The second video was posted on Facebook by a friend of mine. It is a recording of a lecture given by Michael Shermer, president of the Skeptic's Society. I have been a Shermer fan since grade school, when my parents would take me to his lectures at Caltech. (In an aside, my mother interviewed Shermer recently, and she told me that he mentioned the phenomenon of emergence in his discussion of beliefs about the afterlife). In the lecture, Shermer explains that we have a natural tendency to see patterns where there might not be anything, a phenomenon he refers to as "patternicity." Patternicity, argues Shermer, is a reaction that humans evolved in order to protect ourselves. The example he gives is that of a rustle in the grass, which may or may not be a deadly predator. Although it is far more likely that the rustle is just a trick of the wind, assuming the existence of the predator is a safer bet if you don't want to end up as somebody else's dinner.

Shermer also points out that the tendency to see patterns around us is associated with the neurotransmitter dopamine. High levels of dopamine, if I remember correctly from Psych 101, are found in those psychiatric patients (typically paranoid schizophrenics) who see patterns in their everyday lives that lead them to believe that some person or organization is conspiring against them. Think Russell Crowe as John Nash in A Beautiful Mind (2001).  But seeing more patterns than usual isn't always considered diagnosable. Shermer points out that dopamine is also associated with creativity and expression.  Perhaps history's most talented artists were just born a little more "patternistic" than the rest of us.

This is all theoretical, as any claim about cognitive evolution is practically impossible to prove. But Shermer makes a lot of sense to me, and I think there's something to be said for our brains' instinctual drive to see patterns in practically everything, even where presumably no pattern exists.

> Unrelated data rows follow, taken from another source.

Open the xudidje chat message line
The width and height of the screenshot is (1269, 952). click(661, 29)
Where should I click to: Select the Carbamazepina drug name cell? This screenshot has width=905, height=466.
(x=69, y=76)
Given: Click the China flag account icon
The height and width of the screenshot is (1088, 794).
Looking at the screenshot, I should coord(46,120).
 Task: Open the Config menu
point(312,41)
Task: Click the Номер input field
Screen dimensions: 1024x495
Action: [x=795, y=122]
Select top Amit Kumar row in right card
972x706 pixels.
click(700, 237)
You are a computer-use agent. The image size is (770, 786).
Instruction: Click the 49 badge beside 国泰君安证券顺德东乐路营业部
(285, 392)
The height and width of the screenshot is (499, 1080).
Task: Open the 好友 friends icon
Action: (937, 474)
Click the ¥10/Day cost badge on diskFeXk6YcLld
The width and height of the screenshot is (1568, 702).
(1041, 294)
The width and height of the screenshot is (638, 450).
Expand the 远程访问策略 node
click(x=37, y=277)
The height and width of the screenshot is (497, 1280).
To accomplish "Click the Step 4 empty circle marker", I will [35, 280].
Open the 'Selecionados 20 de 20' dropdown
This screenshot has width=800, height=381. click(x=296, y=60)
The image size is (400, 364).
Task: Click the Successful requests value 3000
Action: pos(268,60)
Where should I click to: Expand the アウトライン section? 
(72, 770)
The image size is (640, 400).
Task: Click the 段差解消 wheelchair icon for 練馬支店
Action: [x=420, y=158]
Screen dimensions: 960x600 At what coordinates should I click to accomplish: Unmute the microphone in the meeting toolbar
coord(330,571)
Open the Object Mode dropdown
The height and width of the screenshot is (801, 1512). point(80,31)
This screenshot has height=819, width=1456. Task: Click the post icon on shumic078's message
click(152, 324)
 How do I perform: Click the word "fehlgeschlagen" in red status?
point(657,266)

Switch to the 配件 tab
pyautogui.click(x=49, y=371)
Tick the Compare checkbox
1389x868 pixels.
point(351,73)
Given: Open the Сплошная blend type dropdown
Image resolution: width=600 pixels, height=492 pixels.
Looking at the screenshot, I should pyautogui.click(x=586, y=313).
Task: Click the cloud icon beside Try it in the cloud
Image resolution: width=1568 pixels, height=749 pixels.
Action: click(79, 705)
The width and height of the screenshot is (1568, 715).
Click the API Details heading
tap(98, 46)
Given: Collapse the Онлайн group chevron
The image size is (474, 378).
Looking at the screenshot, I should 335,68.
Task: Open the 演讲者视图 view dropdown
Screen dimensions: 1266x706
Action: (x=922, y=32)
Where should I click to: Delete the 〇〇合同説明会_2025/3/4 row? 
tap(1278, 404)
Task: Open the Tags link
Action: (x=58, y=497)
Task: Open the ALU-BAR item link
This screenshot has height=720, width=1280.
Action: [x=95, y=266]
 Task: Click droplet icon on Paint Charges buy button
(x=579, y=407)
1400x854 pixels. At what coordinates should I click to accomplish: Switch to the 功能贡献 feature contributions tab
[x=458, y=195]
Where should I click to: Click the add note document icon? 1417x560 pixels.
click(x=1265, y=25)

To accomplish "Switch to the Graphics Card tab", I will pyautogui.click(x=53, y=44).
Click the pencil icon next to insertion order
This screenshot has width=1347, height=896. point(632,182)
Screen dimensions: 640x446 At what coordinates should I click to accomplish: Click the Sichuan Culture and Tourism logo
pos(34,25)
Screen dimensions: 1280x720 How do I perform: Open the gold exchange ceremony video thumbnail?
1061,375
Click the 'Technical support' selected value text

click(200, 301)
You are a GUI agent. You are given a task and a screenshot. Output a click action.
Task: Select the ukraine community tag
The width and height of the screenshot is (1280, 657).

As I sit here, contemplating what I consider to be an obvious pattern in human behavior, I wonder if my own patternicity isn't getting the better of me.  Do we really reject emergence over and over and over, in favor of the ant queen, the city planner, the hidden conductor?  Are we wired to believe that there must be a watchmaker? Or am I seeing predators hidden in the grass, where really there is only the rustle of the wind...


2 comments:

Pandora's Mind said...

This is really interesting! I actually thought about this a lot in the framework of studying religion and neuroscience in tandem. What I've been thinking about a lot lately is that we as a species are obsessed with asking "why?" and the most scientific to the most religious of us (not to say that is always a black and white spectrum, but bear with me) are convinced that there is necessarily an answer that can be satisfying in any way-- whereas lately I've been of the mind that there is no reason for existence. Nihilistic, huh?

zbuck said...

Haha, I don't think that's nihilistic at all! One popular stance for the spiritual (not ubiquitous, but popular)is that science "takes all the mystery out of everything." On the contrary, I believe strongly that the more we discover about something, the more fascinating and mysterious it becomes. There is no satisfying answer to any good why, and that what makes it fun!